## [WORK INSTRUCTIONS]
Copy out the rows starting with the line that contains "How do I perform: Open" and going on through the end of the rows, including the requests. Multiply every coordinate in the answers by 0.3 and round to whole numbers, with halves rounded up.

## [Source rows]

## BEGIN

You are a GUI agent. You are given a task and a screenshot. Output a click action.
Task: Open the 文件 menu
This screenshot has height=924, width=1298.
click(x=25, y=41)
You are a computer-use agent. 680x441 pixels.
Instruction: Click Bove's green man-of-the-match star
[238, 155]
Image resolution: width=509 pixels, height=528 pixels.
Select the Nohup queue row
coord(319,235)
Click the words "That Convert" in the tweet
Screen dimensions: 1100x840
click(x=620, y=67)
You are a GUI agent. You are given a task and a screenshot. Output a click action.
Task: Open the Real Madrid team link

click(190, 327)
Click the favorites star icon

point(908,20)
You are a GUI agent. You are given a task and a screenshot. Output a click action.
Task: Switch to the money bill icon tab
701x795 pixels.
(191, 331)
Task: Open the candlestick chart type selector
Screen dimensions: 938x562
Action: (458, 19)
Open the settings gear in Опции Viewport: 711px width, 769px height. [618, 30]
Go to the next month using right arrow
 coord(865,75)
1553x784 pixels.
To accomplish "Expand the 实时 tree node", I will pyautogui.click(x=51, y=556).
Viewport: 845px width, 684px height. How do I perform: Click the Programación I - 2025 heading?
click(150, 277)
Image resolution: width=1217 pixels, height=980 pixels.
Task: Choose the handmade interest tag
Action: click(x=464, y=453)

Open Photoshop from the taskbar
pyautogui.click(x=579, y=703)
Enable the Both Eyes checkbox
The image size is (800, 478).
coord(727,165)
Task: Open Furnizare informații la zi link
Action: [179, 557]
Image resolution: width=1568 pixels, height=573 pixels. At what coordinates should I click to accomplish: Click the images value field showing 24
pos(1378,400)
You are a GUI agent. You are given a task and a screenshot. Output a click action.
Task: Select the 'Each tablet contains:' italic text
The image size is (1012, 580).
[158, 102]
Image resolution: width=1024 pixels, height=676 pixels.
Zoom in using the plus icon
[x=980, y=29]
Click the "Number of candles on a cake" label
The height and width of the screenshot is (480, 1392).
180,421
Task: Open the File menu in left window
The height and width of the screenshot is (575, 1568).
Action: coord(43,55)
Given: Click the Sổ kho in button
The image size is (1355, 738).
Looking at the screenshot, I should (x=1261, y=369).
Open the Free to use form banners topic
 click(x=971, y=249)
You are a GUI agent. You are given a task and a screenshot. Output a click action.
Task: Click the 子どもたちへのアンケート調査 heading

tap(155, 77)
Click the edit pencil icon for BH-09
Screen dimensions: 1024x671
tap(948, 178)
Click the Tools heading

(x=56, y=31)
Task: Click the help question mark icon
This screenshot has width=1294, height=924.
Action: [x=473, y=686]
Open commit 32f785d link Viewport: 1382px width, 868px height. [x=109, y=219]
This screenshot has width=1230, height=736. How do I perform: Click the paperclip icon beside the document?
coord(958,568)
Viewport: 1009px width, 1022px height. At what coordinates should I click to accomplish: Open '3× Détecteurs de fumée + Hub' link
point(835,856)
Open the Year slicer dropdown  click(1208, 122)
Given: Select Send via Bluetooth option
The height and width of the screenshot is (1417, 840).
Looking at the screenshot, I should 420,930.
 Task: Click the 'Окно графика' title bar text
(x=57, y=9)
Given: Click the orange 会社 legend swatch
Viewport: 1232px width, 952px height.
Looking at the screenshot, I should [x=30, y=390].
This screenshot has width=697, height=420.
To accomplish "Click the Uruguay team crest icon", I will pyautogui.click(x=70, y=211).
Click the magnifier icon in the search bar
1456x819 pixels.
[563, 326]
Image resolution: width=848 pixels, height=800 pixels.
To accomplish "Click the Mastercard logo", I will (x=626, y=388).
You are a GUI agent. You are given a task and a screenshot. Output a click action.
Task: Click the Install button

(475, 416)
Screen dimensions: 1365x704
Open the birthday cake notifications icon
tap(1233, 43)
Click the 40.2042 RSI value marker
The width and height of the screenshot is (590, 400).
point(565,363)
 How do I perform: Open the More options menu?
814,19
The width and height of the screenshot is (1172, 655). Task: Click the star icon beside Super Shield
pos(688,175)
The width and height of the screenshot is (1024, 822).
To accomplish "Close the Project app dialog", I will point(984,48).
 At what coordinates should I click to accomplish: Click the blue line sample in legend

## END

## [RESULT FOR THIS EXERCISE]
 How do I perform: Open the More options menu?
244,6
The width and height of the screenshot is (1172, 655). Task: Click the star icon beside Super Shield
pos(206,53)
The width and height of the screenshot is (1024, 822).
To accomplish "Close the Project app dialog", I will point(295,14).
 At what coordinates should I click to accomplish: Click the blue line sample in legend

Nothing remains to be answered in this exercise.